17. RETURNS. No goods may be returned without first having secured prior written authorization from Seller’s home office, Cleveland, Ohio. Only non-obsolete standard stock items in original cartons may be returned, freight prepaid. Return requests must be initialed within one year from date or original shipment. Such requests will follow the same channels as order placement. Returns will be subject to factory inspection for resalability and for quantity before credit, which will be applicable to replacement or future purchase by Buyer, is issued. Seller reserves the right to apply minimum restocking charge of $50.00 or 25% of the purchase price of the returned materials, whichever is greater, plus original freight charges to all returns.

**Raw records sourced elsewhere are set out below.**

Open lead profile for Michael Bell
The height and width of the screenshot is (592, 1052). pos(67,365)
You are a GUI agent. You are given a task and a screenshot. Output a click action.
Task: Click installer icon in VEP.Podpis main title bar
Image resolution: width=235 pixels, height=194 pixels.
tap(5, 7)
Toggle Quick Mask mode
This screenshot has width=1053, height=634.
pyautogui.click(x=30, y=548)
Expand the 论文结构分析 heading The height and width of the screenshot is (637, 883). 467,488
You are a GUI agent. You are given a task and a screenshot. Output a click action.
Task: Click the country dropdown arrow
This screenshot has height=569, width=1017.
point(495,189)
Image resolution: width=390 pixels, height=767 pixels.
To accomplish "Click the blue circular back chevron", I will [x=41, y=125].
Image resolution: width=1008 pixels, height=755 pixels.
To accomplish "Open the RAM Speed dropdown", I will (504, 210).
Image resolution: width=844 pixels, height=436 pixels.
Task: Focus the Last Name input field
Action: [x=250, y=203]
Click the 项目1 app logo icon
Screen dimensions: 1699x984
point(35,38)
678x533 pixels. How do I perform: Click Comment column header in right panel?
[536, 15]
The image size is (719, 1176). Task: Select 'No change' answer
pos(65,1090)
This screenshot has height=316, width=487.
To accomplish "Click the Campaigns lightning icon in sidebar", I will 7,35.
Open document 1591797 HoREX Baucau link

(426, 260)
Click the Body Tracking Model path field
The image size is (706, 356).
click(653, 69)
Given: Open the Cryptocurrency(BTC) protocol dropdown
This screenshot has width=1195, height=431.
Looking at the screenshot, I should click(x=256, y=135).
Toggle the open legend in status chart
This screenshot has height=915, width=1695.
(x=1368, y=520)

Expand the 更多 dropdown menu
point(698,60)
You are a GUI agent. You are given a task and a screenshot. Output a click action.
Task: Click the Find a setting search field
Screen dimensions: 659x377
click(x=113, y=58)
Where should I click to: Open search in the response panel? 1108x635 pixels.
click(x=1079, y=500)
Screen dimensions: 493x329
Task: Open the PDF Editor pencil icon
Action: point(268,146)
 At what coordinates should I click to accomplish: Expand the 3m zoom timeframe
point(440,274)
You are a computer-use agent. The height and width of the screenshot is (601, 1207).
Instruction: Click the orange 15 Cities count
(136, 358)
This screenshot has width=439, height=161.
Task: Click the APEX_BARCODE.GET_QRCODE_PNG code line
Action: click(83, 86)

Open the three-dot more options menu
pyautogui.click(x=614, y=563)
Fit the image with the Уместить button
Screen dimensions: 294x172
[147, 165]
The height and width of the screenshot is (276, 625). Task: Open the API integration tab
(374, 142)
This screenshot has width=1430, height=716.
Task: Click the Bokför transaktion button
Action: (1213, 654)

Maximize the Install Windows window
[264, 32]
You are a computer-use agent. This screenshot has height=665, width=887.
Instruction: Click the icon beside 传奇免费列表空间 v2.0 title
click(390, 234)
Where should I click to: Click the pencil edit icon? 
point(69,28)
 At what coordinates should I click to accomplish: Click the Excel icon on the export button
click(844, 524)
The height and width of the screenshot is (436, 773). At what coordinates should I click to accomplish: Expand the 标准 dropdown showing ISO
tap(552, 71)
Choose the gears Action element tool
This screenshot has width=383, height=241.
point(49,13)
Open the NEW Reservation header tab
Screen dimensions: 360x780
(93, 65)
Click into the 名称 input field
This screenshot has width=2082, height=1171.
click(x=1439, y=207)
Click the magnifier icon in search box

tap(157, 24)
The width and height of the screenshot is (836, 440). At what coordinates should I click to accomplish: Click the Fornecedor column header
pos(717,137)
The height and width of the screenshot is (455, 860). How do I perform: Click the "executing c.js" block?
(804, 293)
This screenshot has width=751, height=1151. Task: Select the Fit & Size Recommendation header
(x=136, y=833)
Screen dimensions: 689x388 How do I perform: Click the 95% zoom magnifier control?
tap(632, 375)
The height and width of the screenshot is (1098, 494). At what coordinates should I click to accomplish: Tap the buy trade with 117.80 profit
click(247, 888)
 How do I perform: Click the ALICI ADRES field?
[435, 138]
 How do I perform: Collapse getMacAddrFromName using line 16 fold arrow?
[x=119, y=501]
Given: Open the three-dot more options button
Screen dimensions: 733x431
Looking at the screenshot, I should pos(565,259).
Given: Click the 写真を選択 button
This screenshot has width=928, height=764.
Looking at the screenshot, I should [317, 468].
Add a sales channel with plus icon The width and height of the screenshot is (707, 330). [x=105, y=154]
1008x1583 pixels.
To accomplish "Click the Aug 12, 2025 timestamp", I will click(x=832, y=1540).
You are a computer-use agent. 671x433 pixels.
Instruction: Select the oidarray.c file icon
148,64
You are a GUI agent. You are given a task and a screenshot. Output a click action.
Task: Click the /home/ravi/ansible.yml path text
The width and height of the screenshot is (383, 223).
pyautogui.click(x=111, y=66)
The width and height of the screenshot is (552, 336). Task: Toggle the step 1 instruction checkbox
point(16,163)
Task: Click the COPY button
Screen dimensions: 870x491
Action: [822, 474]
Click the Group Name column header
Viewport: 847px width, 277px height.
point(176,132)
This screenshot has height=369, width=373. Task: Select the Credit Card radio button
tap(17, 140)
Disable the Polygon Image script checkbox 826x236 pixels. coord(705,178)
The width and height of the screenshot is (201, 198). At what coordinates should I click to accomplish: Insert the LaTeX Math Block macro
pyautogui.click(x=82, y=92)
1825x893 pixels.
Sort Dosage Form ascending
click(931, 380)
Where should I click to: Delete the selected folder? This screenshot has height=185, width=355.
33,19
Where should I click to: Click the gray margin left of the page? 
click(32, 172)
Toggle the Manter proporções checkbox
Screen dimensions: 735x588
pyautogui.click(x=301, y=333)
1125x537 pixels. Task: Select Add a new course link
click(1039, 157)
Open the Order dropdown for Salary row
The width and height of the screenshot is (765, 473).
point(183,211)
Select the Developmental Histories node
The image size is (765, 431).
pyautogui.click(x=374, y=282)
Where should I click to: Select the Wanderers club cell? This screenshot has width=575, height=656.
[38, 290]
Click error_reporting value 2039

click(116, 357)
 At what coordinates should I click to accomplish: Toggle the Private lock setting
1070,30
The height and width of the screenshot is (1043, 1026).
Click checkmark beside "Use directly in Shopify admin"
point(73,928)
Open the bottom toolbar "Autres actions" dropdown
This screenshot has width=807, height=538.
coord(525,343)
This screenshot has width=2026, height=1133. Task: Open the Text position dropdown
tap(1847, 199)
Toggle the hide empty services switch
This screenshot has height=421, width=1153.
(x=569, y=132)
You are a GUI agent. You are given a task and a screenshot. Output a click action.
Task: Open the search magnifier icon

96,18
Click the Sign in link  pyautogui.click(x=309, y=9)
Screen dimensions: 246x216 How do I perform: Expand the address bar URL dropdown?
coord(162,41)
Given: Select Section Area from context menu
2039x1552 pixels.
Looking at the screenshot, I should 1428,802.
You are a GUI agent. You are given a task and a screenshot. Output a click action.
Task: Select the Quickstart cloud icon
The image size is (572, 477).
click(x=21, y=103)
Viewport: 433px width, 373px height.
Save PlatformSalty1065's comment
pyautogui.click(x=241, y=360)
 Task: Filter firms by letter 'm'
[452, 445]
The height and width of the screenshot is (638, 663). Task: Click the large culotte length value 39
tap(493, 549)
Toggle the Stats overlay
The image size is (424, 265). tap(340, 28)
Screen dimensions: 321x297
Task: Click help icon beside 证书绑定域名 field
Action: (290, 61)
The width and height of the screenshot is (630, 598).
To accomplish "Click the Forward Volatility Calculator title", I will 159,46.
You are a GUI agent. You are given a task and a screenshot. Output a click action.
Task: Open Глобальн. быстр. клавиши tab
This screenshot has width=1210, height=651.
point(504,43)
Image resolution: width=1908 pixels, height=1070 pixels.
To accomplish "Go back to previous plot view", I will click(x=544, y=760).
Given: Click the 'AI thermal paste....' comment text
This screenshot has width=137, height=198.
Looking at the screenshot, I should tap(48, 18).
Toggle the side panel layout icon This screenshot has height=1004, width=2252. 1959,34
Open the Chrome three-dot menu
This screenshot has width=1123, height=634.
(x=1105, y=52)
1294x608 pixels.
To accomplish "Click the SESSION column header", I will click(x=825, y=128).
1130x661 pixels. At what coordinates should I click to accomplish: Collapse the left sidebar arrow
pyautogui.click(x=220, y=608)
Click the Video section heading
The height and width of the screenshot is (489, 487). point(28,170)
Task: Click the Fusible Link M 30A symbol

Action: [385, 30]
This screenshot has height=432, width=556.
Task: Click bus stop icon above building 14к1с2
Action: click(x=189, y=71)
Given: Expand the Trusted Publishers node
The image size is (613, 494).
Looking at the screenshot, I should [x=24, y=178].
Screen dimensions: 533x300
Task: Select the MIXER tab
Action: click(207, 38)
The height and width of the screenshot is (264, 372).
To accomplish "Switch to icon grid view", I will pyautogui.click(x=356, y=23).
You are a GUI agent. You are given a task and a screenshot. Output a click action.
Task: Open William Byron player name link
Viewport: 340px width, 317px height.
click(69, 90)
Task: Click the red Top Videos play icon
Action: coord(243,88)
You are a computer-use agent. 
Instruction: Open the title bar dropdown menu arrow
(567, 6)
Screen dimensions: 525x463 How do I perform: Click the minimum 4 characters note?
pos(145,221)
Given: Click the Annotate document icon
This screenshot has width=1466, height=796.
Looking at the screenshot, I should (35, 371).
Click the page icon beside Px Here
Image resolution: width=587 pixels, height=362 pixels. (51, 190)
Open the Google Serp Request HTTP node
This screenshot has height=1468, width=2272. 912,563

18. GOVERNING LAW; SUBMISSION TO JURISDICTION. The rights of Seller and Buyer and the construction of these terms and conditions shall be governed by the laws of the State of Ohio, without giving effect to principles of conflict of laws. Any legal suit, action or proceeding arising out of or relating to this Agreement shall be instituted in the federal courts of the United States of America or the courts of the State of Ohio, in each case located in Cuyahoga County, Ohio, and each party irrevocably submits to the exclusive jurisdiction of such courts in any such suit, action or proceeding.

19. NOTICES. Any notice to Seller required or permitted hereunder shall be deemed to have been effectively delivered if in writing and served by personal delivery to Seller or sent by registered or certified mail with return receipt requested (or such form of mail as may be substituted therefore by postal authorities), postage prepaid, to Seller at the address specified on the front page hereof and marked ATTN: Finance Department.

20. NO WAIVER. The failure of either party to insist in any one or more instances upon a strict performance of any of the terms, conditions and covenants hereof shall not affect or in any way impair the right of such party to require a strict performance of any such term, condition or covenant in the future; nor shall the waiver by either party of a breach of any term, condition or covenant hereof in any instance be construed or held to be a waiver of such term, condition or covenant, or any succeeding breach of the same, or any other term, condition or covenant hereof.

21. BINDING EFFECT; NO THIRD PARTY BENEFICIARIES. These terms and conditions shall be binding upon and inure to the benefit of the parties hereto and their respective successors and assigns. These terms and conditions and any related agreement are for the sole benefit of the parties hereto and their respective successors and permitted assigns and nothing herein, express or implied, is intended to or shall confer upon any other person or entity any legal or equitable right, benefit or remedy of any nature whatsoever.

22. SEVERABILITY. Each provision hereof shall be severable, and in the event any provision hereof is held to be contrary to law, invalid or unenforceable, the remaining provisions shall not be affected thereby, but shall remain in full force and effect.

23. HEADINGS. The paragraph headings herein are solely for the convenience of and reference by the parties and do not constitute any part of these terms and conditions.

24. CONFIDENTIALITY. Buyer shall consider all information furnished b or obtained from Seller in connection with the sale of goods hereunder to be confidential and shall not (i) disclose any such information to any other person, or (ii) use such information for any purpose, other than performing this contract.

25. SECURITY INTEREST. To secure Buyer’s obligations arising hereunder and any other obligations of Buyer to Seller howsoever created Buyer hereby grants and conveys to Seller a security interest in and to the goods delivered to Buyer hereunder, any other goods delivered to Buyer and the proceeds of the foregoing. Upon Seller’s request, Buyer shall executing financing statements and any other documents that Seller deems reasonably necessary to perfect its security interest. The security created hereby shall terminate with respect to any goods returned to Seller pursuant to the foregoing paragraphs captioned “Remedies and Limitation of Remedies” and “Returns.”